## Your objective
Please reproduce the listing in its entirety, exactly as shown.

## Data excerpts
○ ○ ○ ○ ○

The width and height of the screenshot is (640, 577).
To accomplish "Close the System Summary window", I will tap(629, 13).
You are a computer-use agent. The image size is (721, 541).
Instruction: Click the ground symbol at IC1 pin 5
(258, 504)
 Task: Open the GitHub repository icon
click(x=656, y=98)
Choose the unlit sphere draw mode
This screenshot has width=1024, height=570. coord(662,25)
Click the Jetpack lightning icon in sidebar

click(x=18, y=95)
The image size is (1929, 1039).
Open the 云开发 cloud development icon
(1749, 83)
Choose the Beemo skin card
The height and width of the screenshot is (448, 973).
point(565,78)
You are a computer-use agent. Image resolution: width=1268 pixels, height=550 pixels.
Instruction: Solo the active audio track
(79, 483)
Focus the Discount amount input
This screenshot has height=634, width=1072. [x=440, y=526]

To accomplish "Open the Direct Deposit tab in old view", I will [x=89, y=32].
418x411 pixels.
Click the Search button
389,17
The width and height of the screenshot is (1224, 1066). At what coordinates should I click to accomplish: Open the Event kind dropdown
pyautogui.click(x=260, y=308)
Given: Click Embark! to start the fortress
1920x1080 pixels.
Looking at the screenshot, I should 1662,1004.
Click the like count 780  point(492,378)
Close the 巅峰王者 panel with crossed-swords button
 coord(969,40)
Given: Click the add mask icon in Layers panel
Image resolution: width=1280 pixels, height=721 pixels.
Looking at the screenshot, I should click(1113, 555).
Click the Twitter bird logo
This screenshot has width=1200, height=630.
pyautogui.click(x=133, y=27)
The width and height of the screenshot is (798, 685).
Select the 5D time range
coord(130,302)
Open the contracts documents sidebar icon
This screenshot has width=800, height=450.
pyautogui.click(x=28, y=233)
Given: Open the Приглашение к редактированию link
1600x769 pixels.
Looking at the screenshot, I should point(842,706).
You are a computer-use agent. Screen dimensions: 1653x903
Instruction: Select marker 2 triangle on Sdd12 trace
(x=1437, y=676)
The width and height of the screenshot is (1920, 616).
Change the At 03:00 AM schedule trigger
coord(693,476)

○ ○ ○ ○ ○

## Exercise output
The width and height of the screenshot is (640, 577).
To accomplish "Close the System Summary window", I will tap(629, 13).
You are a computer-use agent. The image size is (721, 541).
Instruction: Click the ground symbol at IC1 pin 5
(258, 504)
 Task: Open the GitHub repository icon
click(x=656, y=98)
Choose the unlit sphere draw mode
This screenshot has width=1024, height=570. coord(662,25)
Click the Jetpack lightning icon in sidebar

click(x=18, y=95)
The image size is (1929, 1039).
Open the 云开发 cloud development icon
(1749, 83)
Choose the Beemo skin card
The height and width of the screenshot is (448, 973).
point(565,78)
You are a computer-use agent. Image resolution: width=1268 pixels, height=550 pixels.
Instruction: Solo the active audio track
(79, 483)
Focus the Discount amount input
This screenshot has height=634, width=1072. [x=440, y=526]

To accomplish "Open the Direct Deposit tab in old view", I will [x=89, y=32].
418x411 pixels.
Click the Search button
389,17
The width and height of the screenshot is (1224, 1066). At what coordinates should I click to accomplish: Open the Event kind dropdown
pyautogui.click(x=260, y=308)
Given: Click Embark! to start the fortress
1920x1080 pixels.
Looking at the screenshot, I should 1662,1004.
Click the like count 780  point(492,378)
Close the 巅峰王者 panel with crossed-swords button
 coord(969,40)
Given: Click the add mask icon in Layers panel
Image resolution: width=1280 pixels, height=721 pixels.
Looking at the screenshot, I should click(1113, 555).
Click the Twitter bird logo
This screenshot has width=1200, height=630.
pyautogui.click(x=133, y=27)
The width and height of the screenshot is (798, 685).
Select the 5D time range
coord(130,302)
Open the contracts documents sidebar icon
This screenshot has width=800, height=450.
pyautogui.click(x=28, y=233)
Given: Open the Приглашение к редактированию link
1600x769 pixels.
Looking at the screenshot, I should point(842,706).
You are a computer-use agent. Screen dimensions: 1653x903
Instruction: Select marker 2 triangle on Sdd12 trace
(x=1437, y=676)
The width and height of the screenshot is (1920, 616).
Change the At 03:00 AM schedule trigger
coord(693,476)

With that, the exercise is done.